Stefano Filippi, il Giornale 2/2/2014, 2 febbraio 2014
DI BATTISTA SI MONTA LA TESTA: VOGLIO FARE IL PREMIER
Con sommo sprezzo del ridicolo, sbattendo le ciglia davanti a Daria Bignardi, il narciso a 5 stelle Alessandro Di Battista ha dichiarato ufficialmente di essere pronto a fare il presidente del Consiglio. A 35 anni, con un passato senz’arte né parte e un presente da pasdaran parlamentare che in realtà adora il potere, il grillino che protesta si è montato la testa.
La sua fortuna è tutta in un nome: Gianroberto Casaleggio. Dopo aver preso una laurea inutile (il Dams all’università di Roma tre) e un master in tutela internazionale dei diritti umani, «Dibba» prese a girare il mondo come volontario e cooperante. Sul passaporto ha i timbri di Guatemala, Congo, Bolivia, Cile; il Chiapas era la sua terra promessa e l’esercito zapatista il suo idolo: deve avere imparato da loro la tecnica della guerriglia parlamentare. Si manteneva con qualche reportage e fu appunto la Casaleggio e Associati a pubblicargli nel 2012 un’inchiesta intitolata «Sicari a 5 euro», il che lo autorizza a incensarsi come «scrittore» nel curriculum della Camera.
Forte di cotanto appoggio, per lui è stato un giochetto piazzarsi quarto nelle «parlamentarie» grilline alla Camera. La sera dell’elezione ha ricevuto i giornalisti nel seminterrato dell’hotel St John, poco lontano dal Laterano, e in un baleno, con Grillo barricato a Genova, è diventato il volto piacione dei Cinque stelle, barbetta accuratamente incolta e sarcasmo da vendere: «Siamo inesperti, ma se ce l’ha fatta Scilipoti perché non possiamo farcela noi?».
Una battuta che «Dibba» si è rivenduto mettendo piede a Montecitorio fasciato in un elegante abito scuro («se ce l’ha fatta Gasparri ci può riuscire chiunque») e anche in aula intervenendo sul caso dei marò. «Noi siamo giovani e inesperti, ci siamo chiesti se fossimo all’altezza del compito, ma se voi siete i tecnici faremo meglio di voi», disse al dimissionario ministro Terzi. Laura Boldrini gli strinse la mano in Transatlantico, accomunata a «Dibba » dal terzomondismo antimperialista.
I complimenti della Boldrini hanno esaltato la vanità di Di Battista: gli piace piacere, raccontarsi, riempirsi di sé, far sapere che è stato sulle Ande e che non può avere altro posto che in commissione Esteri «perché so un sacco di lingue». Infatti ne è diventato vicepresidente, e ciò gli ha consentito di volaredagli Indignados a Madrid e dai palestinesi in Medio Oriente, da Alma Shalabayeva in Kazakhstan e da Julian Assange a Londra.
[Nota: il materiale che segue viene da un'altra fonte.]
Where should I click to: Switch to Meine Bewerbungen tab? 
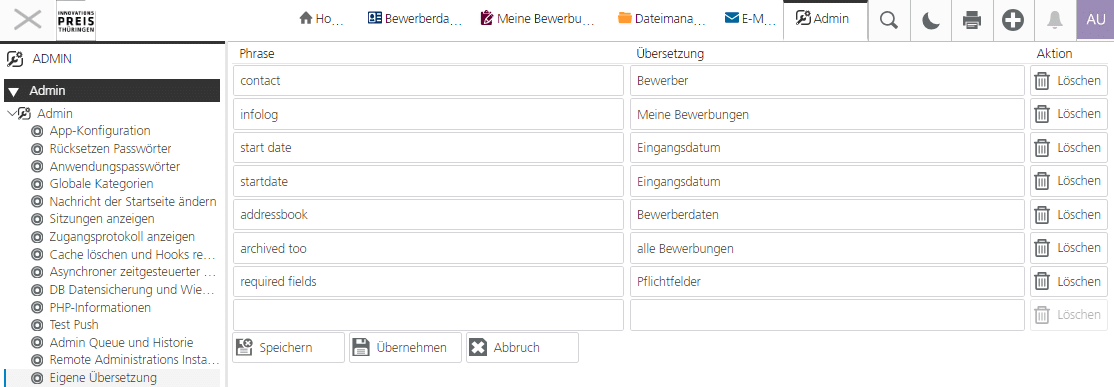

Che fosse un rampante si sapeva. Quando i grillini dovevano decidere i candidati alla presidenza di Camera e Senato, disse: «Certo che farei il presidente ». E molto a malincuore contribuì ad affossare l’incarico a Pier Luigi Bersani: «Se gli avessimo votato la fiducia forse sarei sottosegretario agli Esteri », sorrise a denti stretti. La scalata alla popolarità ha ricevuto la spinta decisiva quando Casaleggio, ancora lui, lo scorso maggio ha selezionato il gruppo di 9 fedelissimi cui insegnare come stare in tv. Di Battista ha imparato benissimo: convocato da Santoro, ha accettato di intervenire in collegamento esterno e senza contraddittorio. Aver superato l’«X factor» pentastellato ha trasformato il terzomondista che insegnava catechismo in parrocchia ai ragazzi della cresima con Marianna Madia (anche lei futura deputata, ma nel Pd) in un talebano antisistema. È tornato precipitosamente da Gerusalemme per il filibustering contro il decreto «Fare». È salito una notte sul tetto della Camera beccandosi cinque giorni di sospensione. Ha occupato i banchi del governo. Ha dato dei «ladri » ai colleghi deputati scontrandosi con la Boldrini. Il filmato del battibecco è stato proiettato durante l’ultimo V-day e Beppe Grillo è andato in orgasmo: «Alessandro, stavolta mi hai superato », ha urlato dal palco di Genova. E «Dibba» si è convinto di essere il prossimo candidato premier del M5S.